We’ve been watching a BBC/Discovery Channel co-pro series called Bible Mysteries, available on YouTube, and getting both stimulated and frustrated. I wanted to be an archaeologist when I was young, and it’s been a treat to see the variety of archaeological disciplines (an Egyptologist who specializes in sleep and dreams!). Always, though, when I see the hard work of bending down to the ground in the hot sun to chip, and scrape and brush away at dirt I realize I would never have been happy there.
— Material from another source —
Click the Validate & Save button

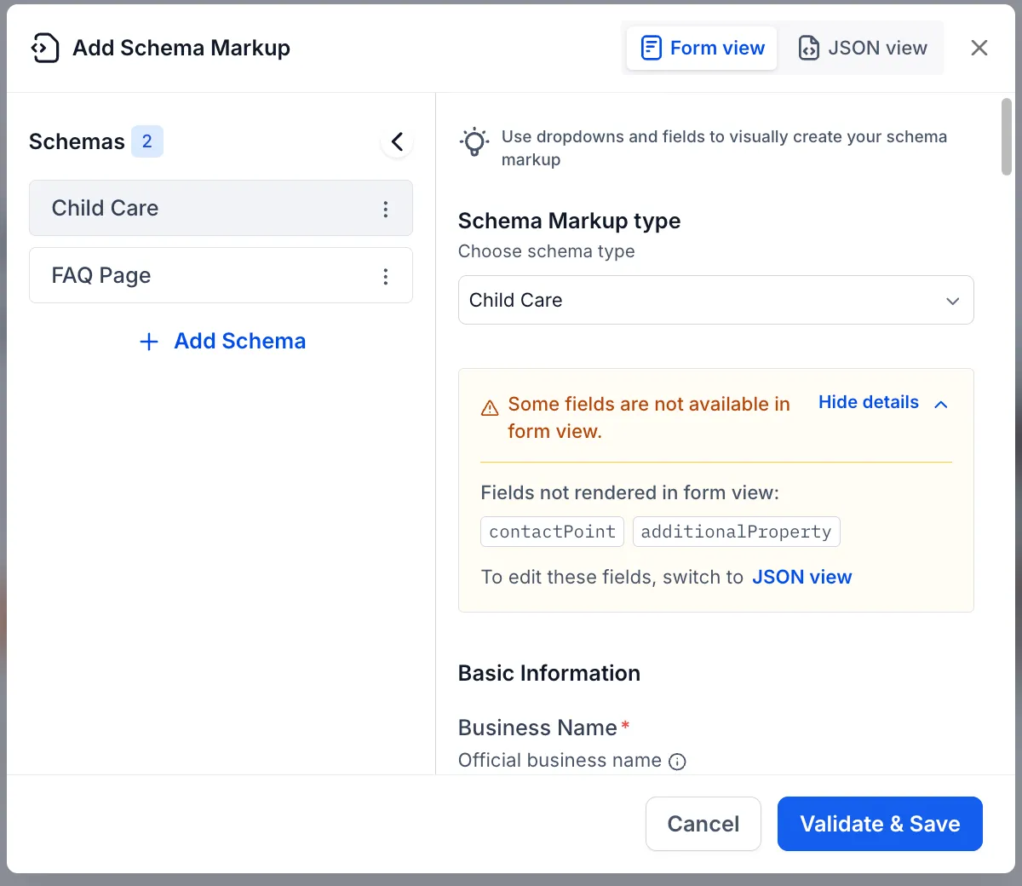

Different teams work on each episode and some are more satisfying than others. I find myself perched on an edge between action and inaction. I’m often interested and challenged enough to want to read the source documents myself and with the internet, it’s not hard to find, say, an English translation of the Nag Hammadi texts. But actually reading them, I find myself quickly bored, unable to spot the details or discrepancies that were so intriguing in the documentary.
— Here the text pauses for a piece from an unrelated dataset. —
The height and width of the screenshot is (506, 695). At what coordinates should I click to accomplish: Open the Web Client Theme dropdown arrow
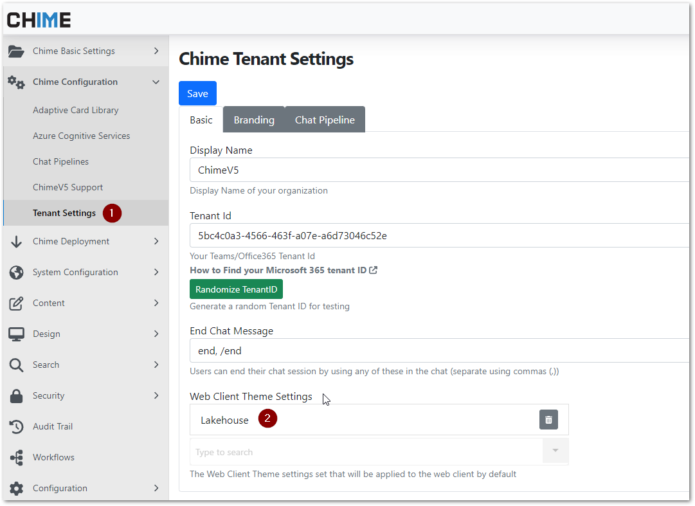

I think part of that effect is lack of knowledge. I remember really studying one moment in Canadian political history in 1926 – the King-Byng affair. I plotted out events almost hour by hour and was so fascinated that every time I found out something new, it made me want to time travel to experience it myself. It was the depth of understanding, I think, that led to my mini-obsession.
Nowadays, zillions of things vie for my attention span, and I’m not as willing to devote time to passing fancies when my main interests like music, or beading, demand time.
I’ve enjoyed the skill of the producers making these events understandable and exciting enough for me to want to follow up. And I would dearly love to know more about the 7 women disciples of Jesus. Hopefully, they’ll make another documentary.